__WHAT TO DO__
Please write out exactly the lines from the one with "Select the Pen tool in toolbar" through the end of the data below, both ends included, and omit any pictures.

(Stored data entries)

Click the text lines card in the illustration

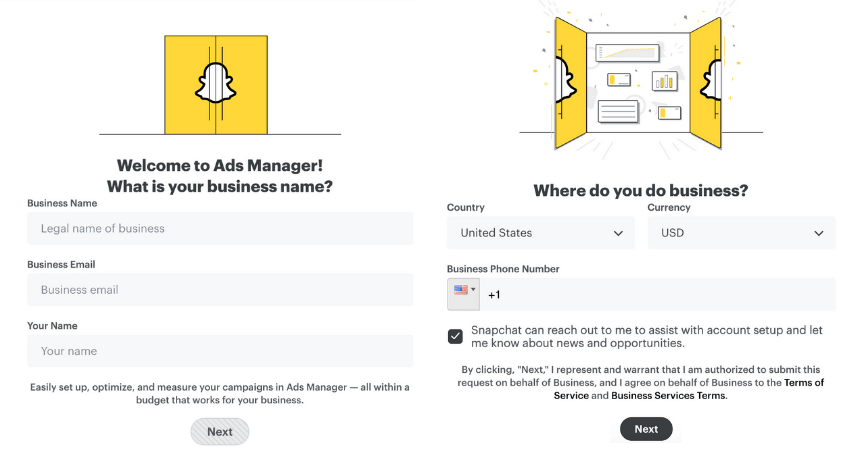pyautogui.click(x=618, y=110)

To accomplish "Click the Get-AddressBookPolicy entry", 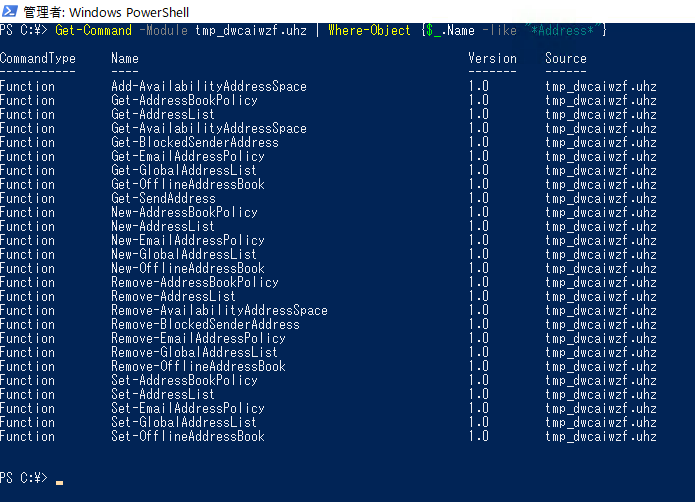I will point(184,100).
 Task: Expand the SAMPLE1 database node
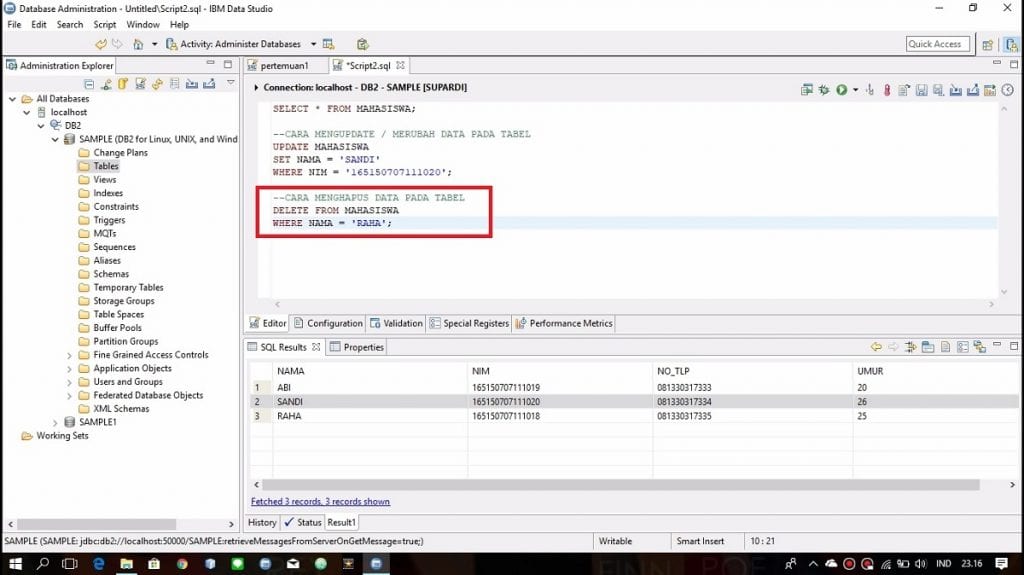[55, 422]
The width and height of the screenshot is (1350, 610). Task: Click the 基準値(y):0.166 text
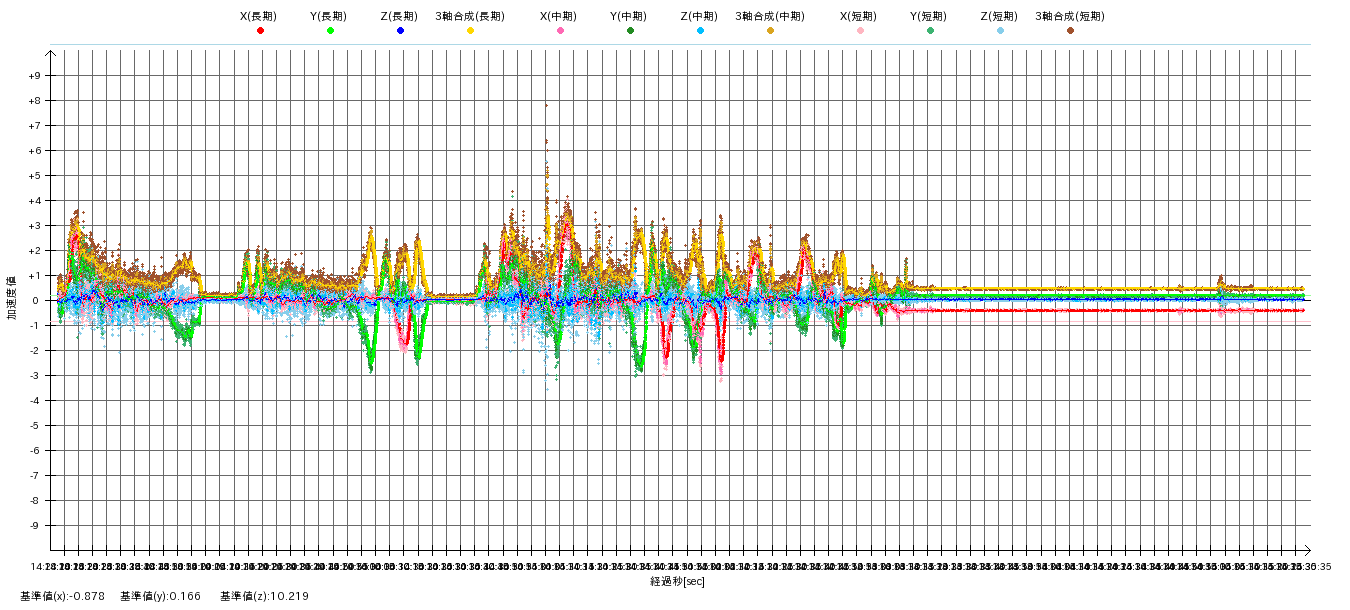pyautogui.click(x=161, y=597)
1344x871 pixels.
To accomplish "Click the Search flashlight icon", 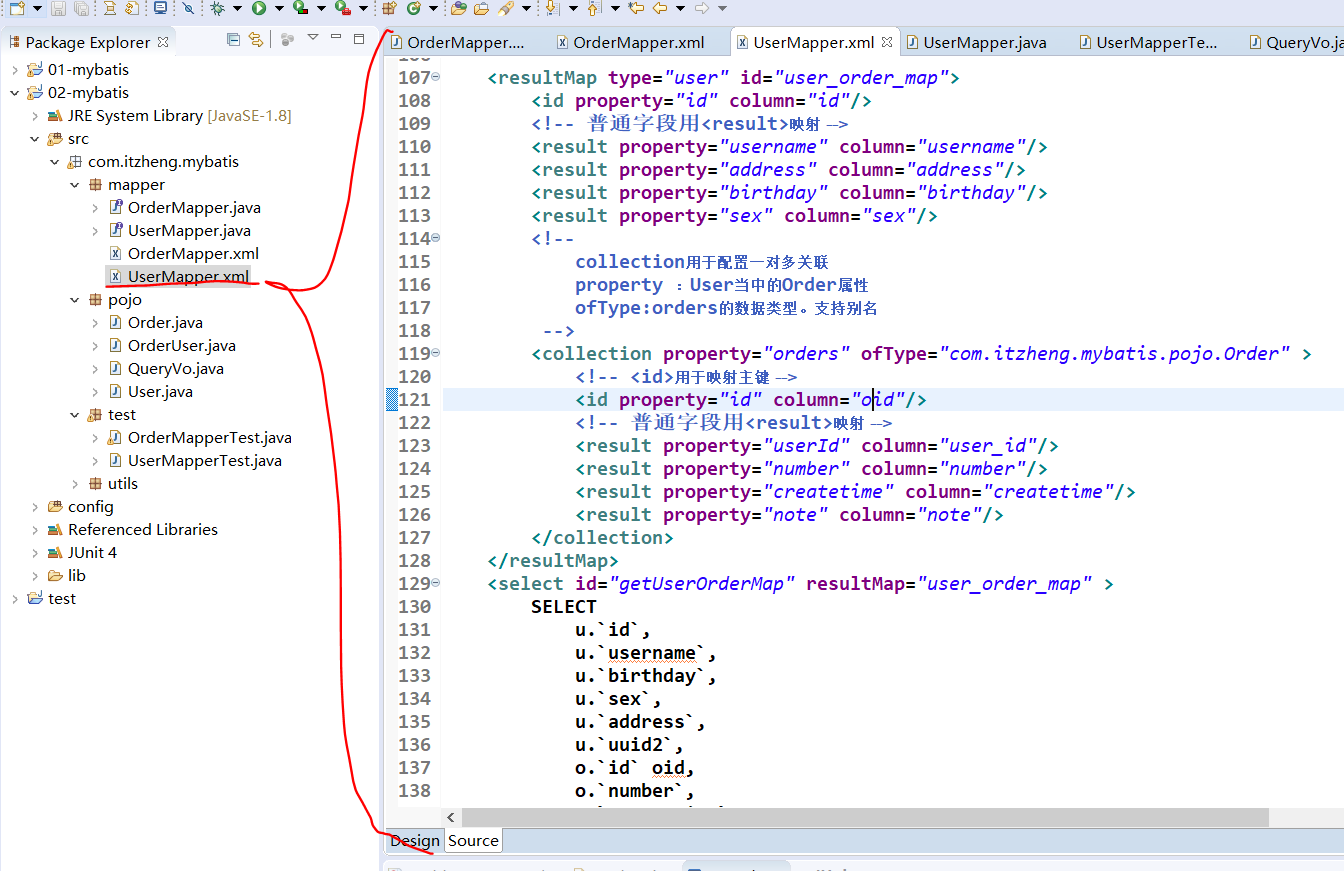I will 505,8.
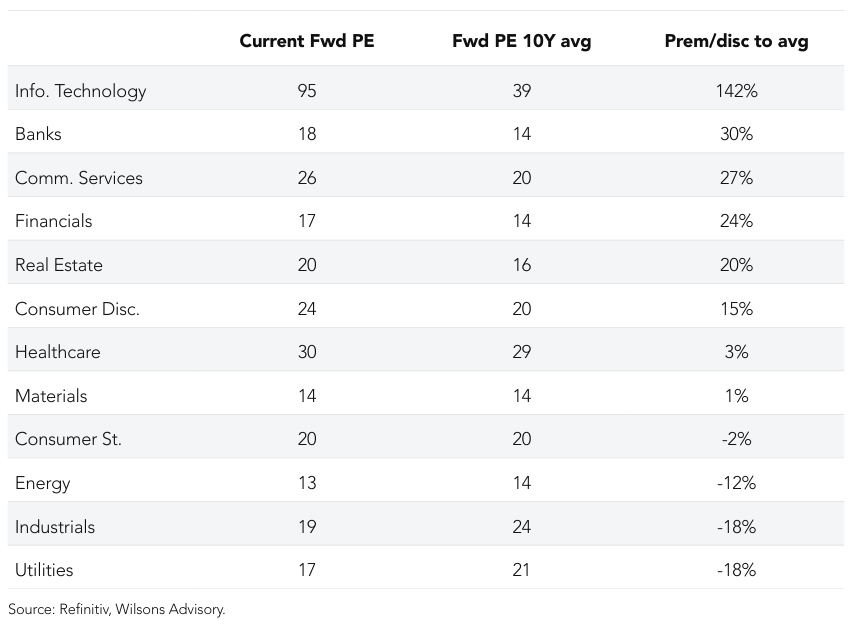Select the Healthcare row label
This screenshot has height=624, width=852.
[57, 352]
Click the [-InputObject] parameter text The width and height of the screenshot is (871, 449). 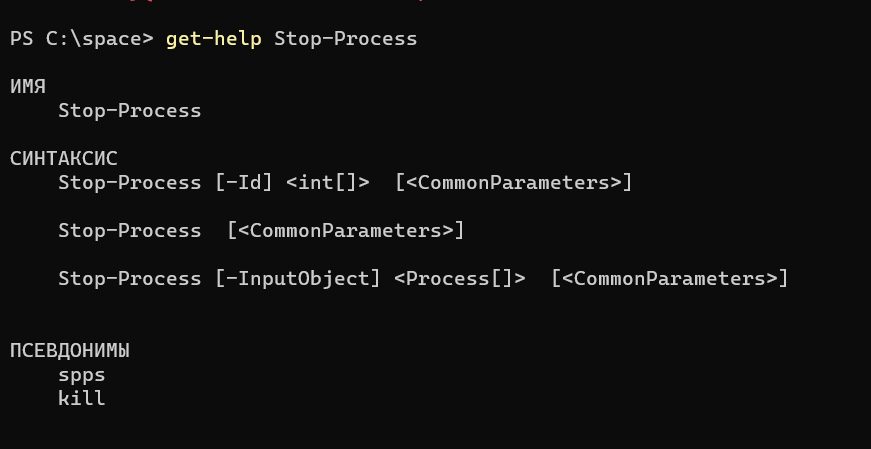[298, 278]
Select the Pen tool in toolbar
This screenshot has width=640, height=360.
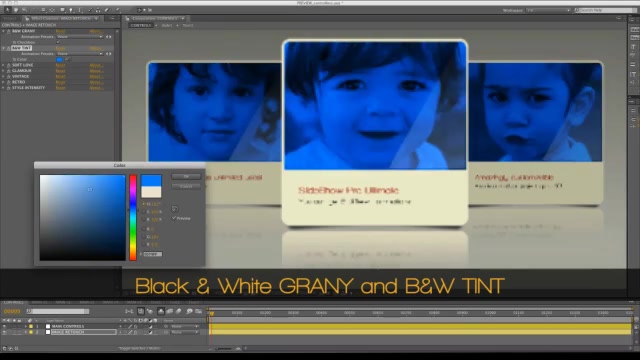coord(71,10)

__EXERCISE RESULT__
Select the Pen tool in toolbar
This screenshot has width=640, height=360.
coord(71,10)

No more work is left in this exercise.